Years ago at a literary conference, I lent a book to a Japanese friend. A few days later, as the conference was ending, she returned the book, holding it with both hands and presenting it to me as if it were an offering. Silent, direct, and present-minded, her gesture filled the space between us. And though she was not a Zen practitioner, so far as I know, her action epitomized the practice of Zen.
In the early years of my formal Zen training, I learned to do everything—or almost everything—with two hands. No one taught me to do this. Rather I learned it through observing longtime Zen practitioners. Observation, of course, is one thing and performance another. And for a Westerner like me, the practice of using both hands to return a book or to hold and strike a bell, however conventional in East Asian cultures, felt foreign and unnatural.
I grew up in a culture, after all, where “single-handed” is a term of praise. As a teenager, newly licensed to drive, I tooled around in my father’s Buick, my left elbow resting in the open window and my right hand on the wheel. My friends and I thought that way of driving manly and cool. And well into my thirties, I could be seen walking across a room with a book in one hand and a mug of coffee in the other. Only decades later, as I was learning Zen at Thich Nhat Hanh’s retreats and subsequently at Dai Bosatsu Zendo, was I to experience the benefits and indeed the joys of using both hands to perform the actions of ordinary life.
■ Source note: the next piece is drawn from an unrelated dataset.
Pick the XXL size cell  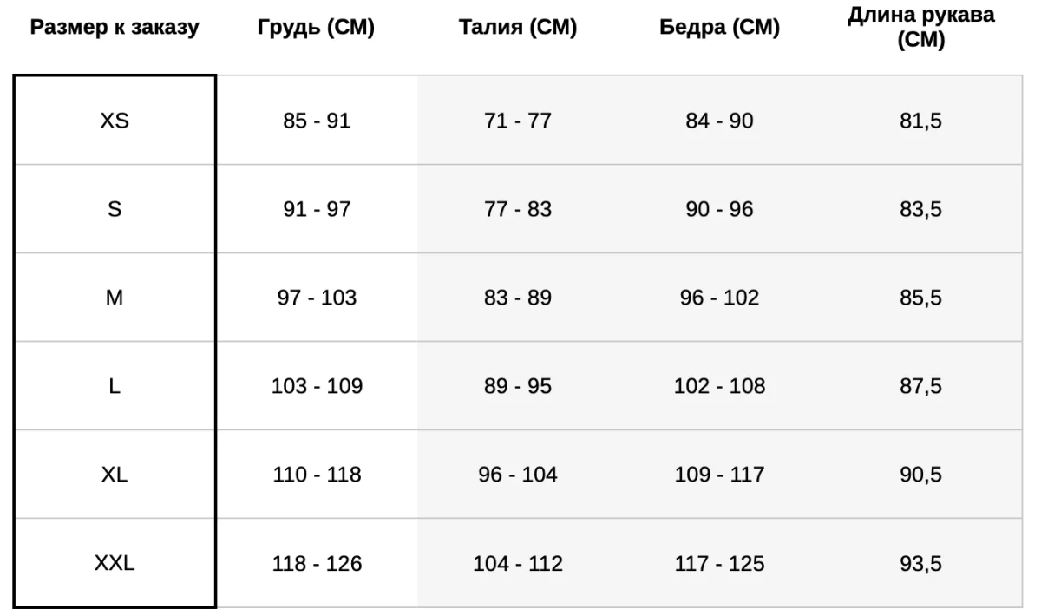point(115,564)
Those benefits are many, but three in particular stand out.
First and most obvious, using both hands concentrates attention. It aligns the body and focuses the mind. If you once took Driver Training, as I did, you were probably taught to keep both hands on the steering wheel, the left at ten o’clock and the right at two. This physical configuration enables the driver to maneuver quickly in an emergency. And even under normal driving conditions, this simple discipline keeps the body aligned and the eyes trained on the road ahead. Likewise, in everyday, domestic situations, developing the habit of using two hands can make life easier, safer, and less costly. Transferring an expensive china plate from the dish drainer to the cupboard, for example, we are less likely to chip or break it. Closing a door, we are less likely to slam it or leave it ajar.
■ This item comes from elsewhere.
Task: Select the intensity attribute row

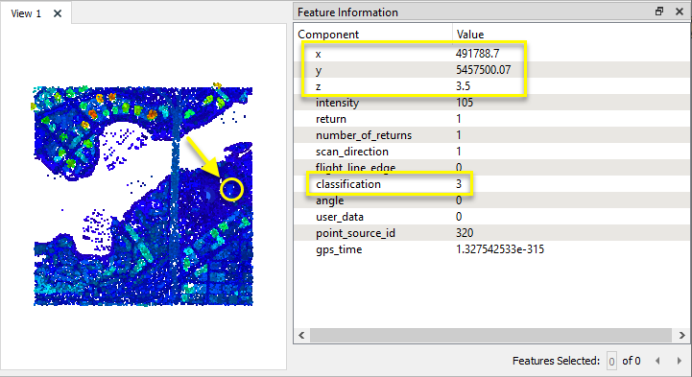Action: coord(491,103)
In the second place, using both hands balances the two sides of the body and by extension the distracted or agitated mind. I am decidedly right-handed. My given name means “son of the right hand,” and I more than live up to my name. I suspect that the same is true for most people, unless they are ambidextrous, and it becomes more so with advancing age. Training oneself to use two hands when filling a bird feeder or picking up a garden tool balances the tendency to favor one side of the body over the other. And, like cross-legged sitting, this practice also integrates the left and right sides of the body/mind. As the Zen teacher Christian Dillo has observed, the act of pouring tea with two hands, as is done in Zen rituals, aligns the spine, the shoulder girdle, and the chest of the server toward the teapot and the person being served. And in my experience, the practice also promotes a sense of somatic and mental reunion: a reuniting of the body/mind into one, naturally functioning whole.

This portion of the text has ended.